[XML-SIG] PyExpat encoding

Paul Prescod paul@prescod.net
Thu, 01 Jun 2000 22:54:59 -0500


"Andrew M. Kuchling" wrote:
> 
> ...
>
> On the other hand, that means you can't use the system's copy of
> Expat, since who knows what it was compiled with?  Actually, this
> seems like a bug in Expat; if I have an Expat library, I have no way
> of figuring out what it'll be outputting: 

Adding this feature doesn't sound too tough. We should concentrate on
what we want because the implementation doesn't sound too brutal.
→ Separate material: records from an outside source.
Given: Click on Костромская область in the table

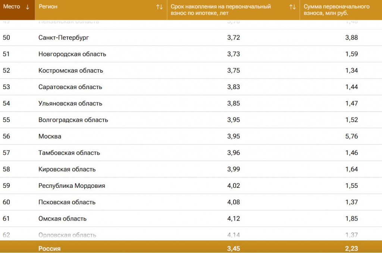Looking at the screenshot, I should tap(71, 70).
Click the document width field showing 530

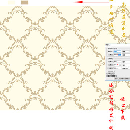pos(117,62)
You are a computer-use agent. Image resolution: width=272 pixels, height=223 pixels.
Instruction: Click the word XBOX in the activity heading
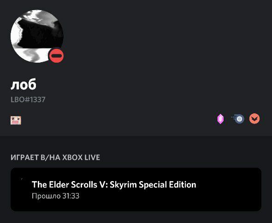pos(72,157)
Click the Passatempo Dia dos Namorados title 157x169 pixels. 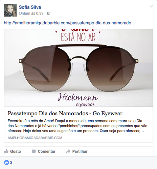65,113
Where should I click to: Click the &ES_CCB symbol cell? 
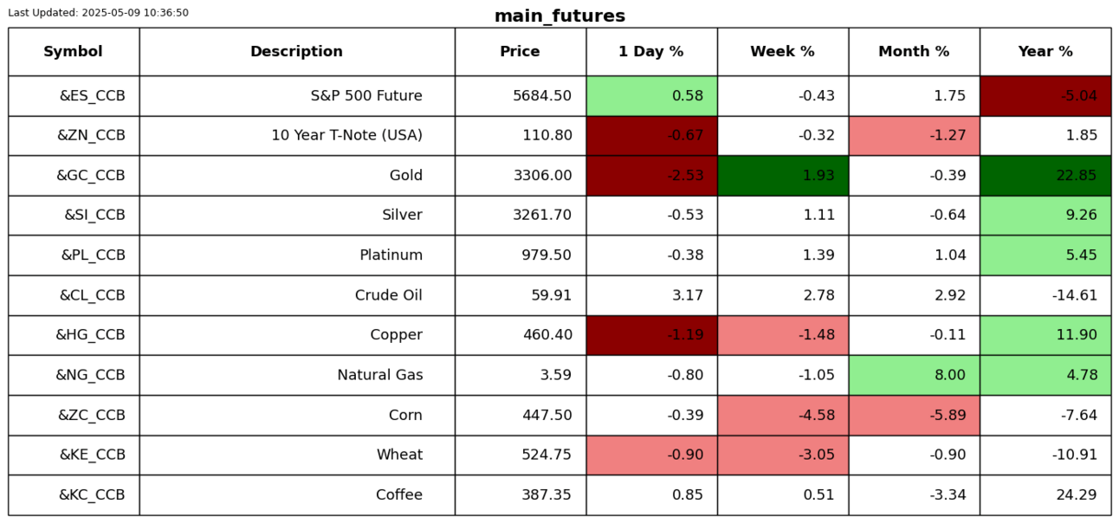pyautogui.click(x=92, y=96)
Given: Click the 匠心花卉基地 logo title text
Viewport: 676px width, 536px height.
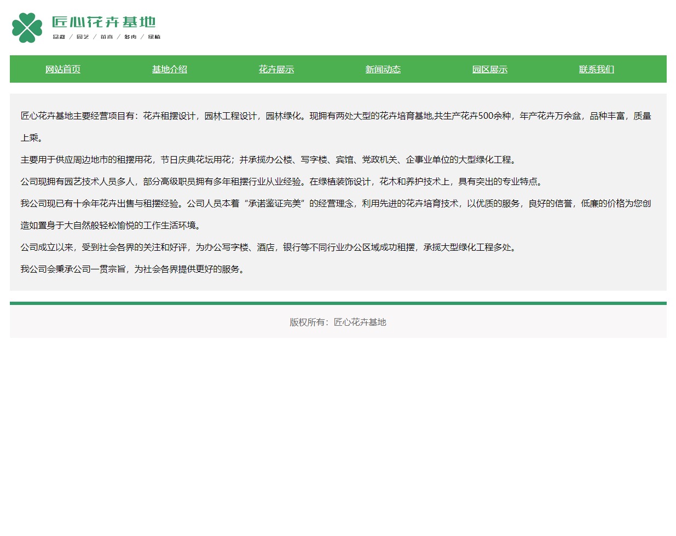Looking at the screenshot, I should [104, 22].
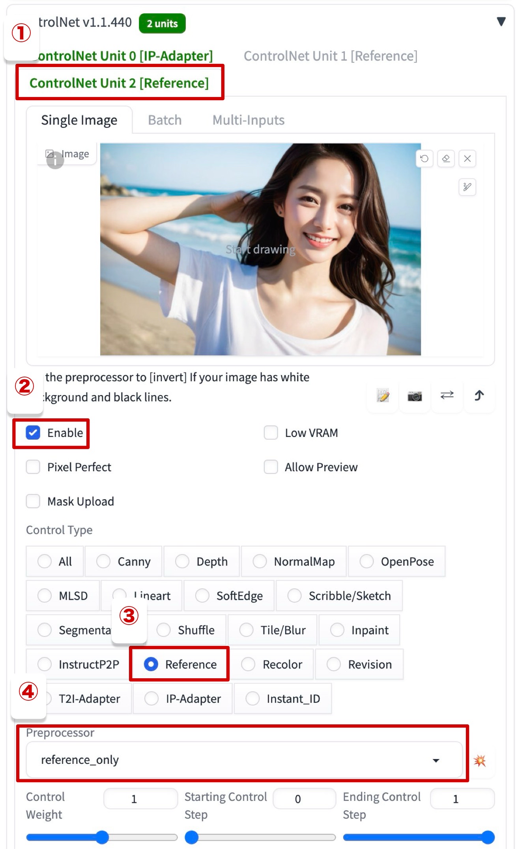Open the Batch tab
The width and height of the screenshot is (516, 849).
tap(165, 120)
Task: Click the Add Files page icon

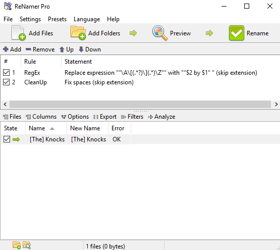Action: pos(18,33)
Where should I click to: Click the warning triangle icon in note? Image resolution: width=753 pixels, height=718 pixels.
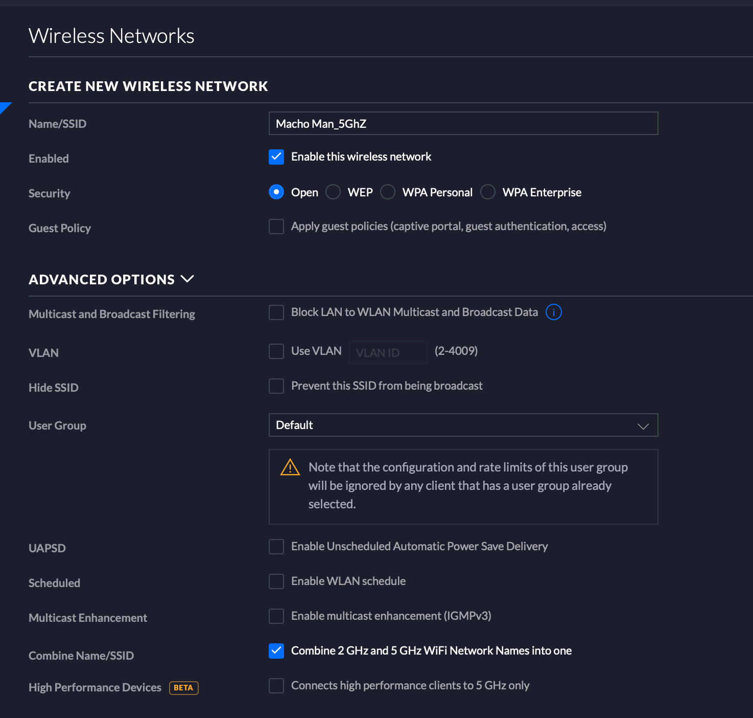pos(290,467)
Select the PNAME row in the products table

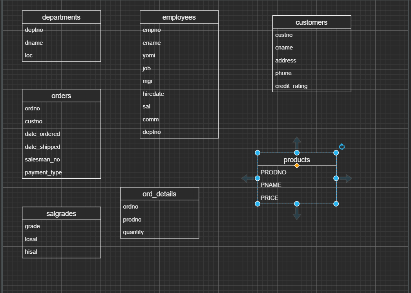click(271, 185)
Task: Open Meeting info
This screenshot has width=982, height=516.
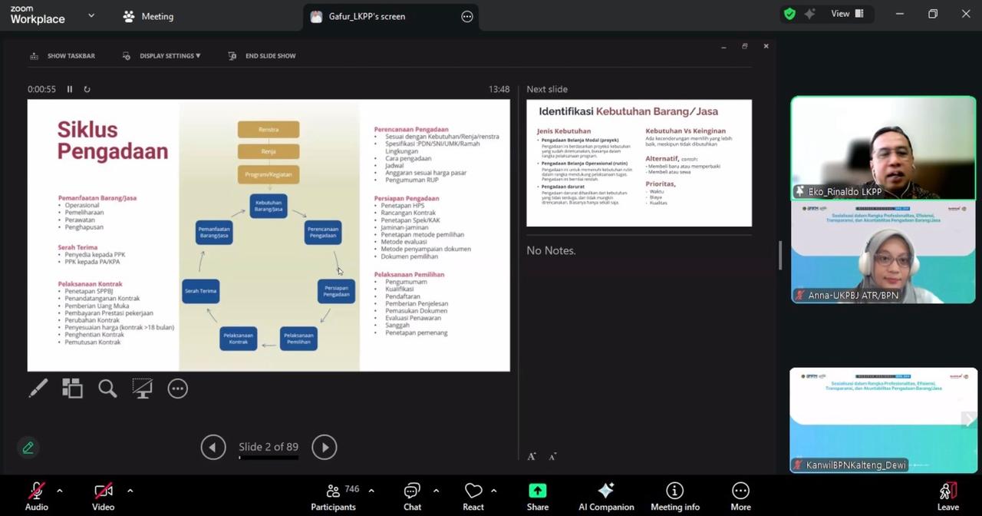Action: click(674, 496)
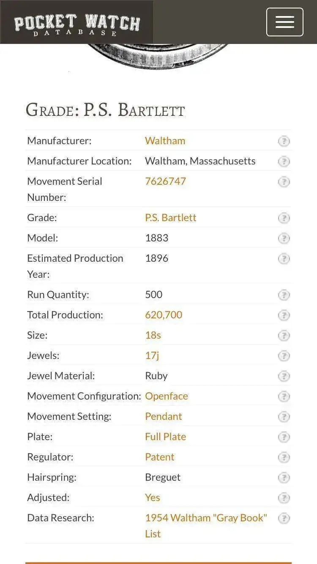Open the Waltham manufacturer link
Viewport: 317px width, 564px height.
165,141
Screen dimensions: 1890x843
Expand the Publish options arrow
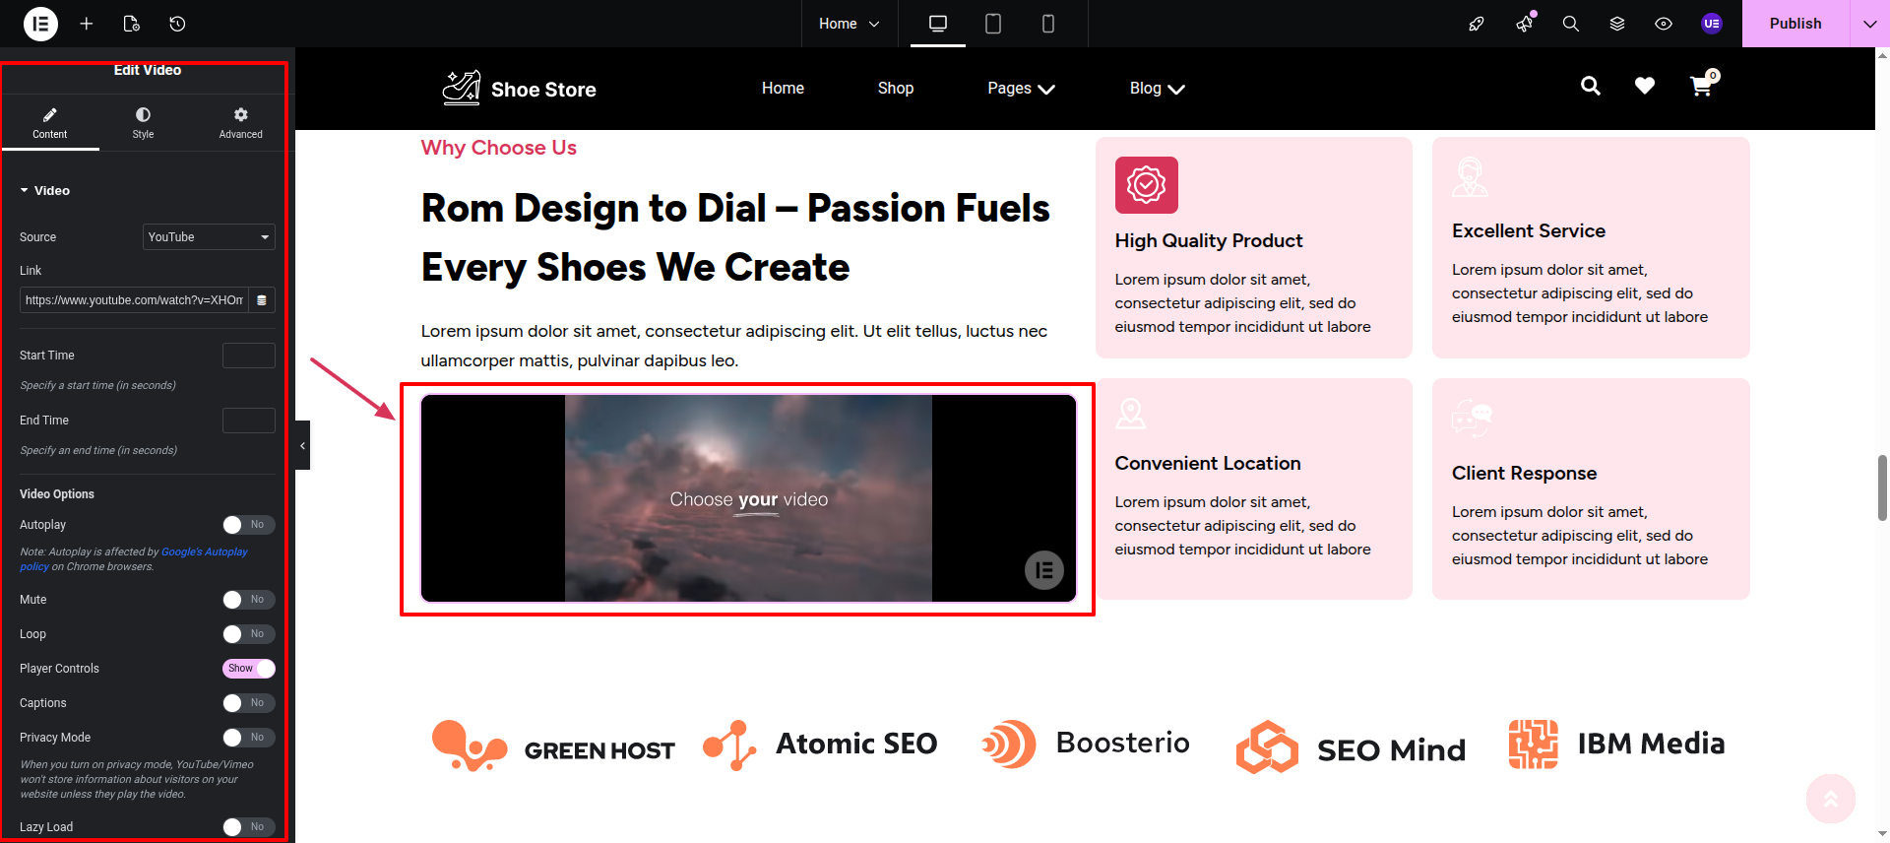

I don't see how we can in good conscience choose not to use Python's
Unicode type. I am not averse, however, to a flag that returns 8-bit
strings instead. We can use the Unicode object's features do that
easily.

So how about, this: we ask Expat 1.1000000001 (our new version) what
encoding it was compiled with. We can even expose this to the Python
programmer. 

parser.nativeEncoding() -> returns "UTF-8" or "UTF-16"

There is an independent flag that controls the encoding and type of the
returned objects. You get Unicode objects by default. If you want 8-bit
strings, you specifically ask for them. 

parser.requestUTF8( )

97% of programmers will never ask Expat what encoding it is using under
the cover nor will they change the flag to get 8-bit strings. Docs say:
"Unless you know what you are doing, leave these methods alone. They are
for performance freaks who know what they are doing only."

A performance freak would probably write code like this:

if parser.nativeEncoding()=="UTF-8":
	parser.requestUTF8()

Now managing the internationalization of the code is their problem.

The Windows binaries should come with a 16-bit-returing Expat.

Still and all, this is getting more complex than just bundling our
favorite version of Expat with the compile flags set the way we want
them!!!

-- 
 Paul Prescod  - ISOGEN Consulting Engineer speaking for himself
Simplicity does not precede complexity, but follows it. 
	- http://www.cs.yale.edu/~perlis-alan/quotes.html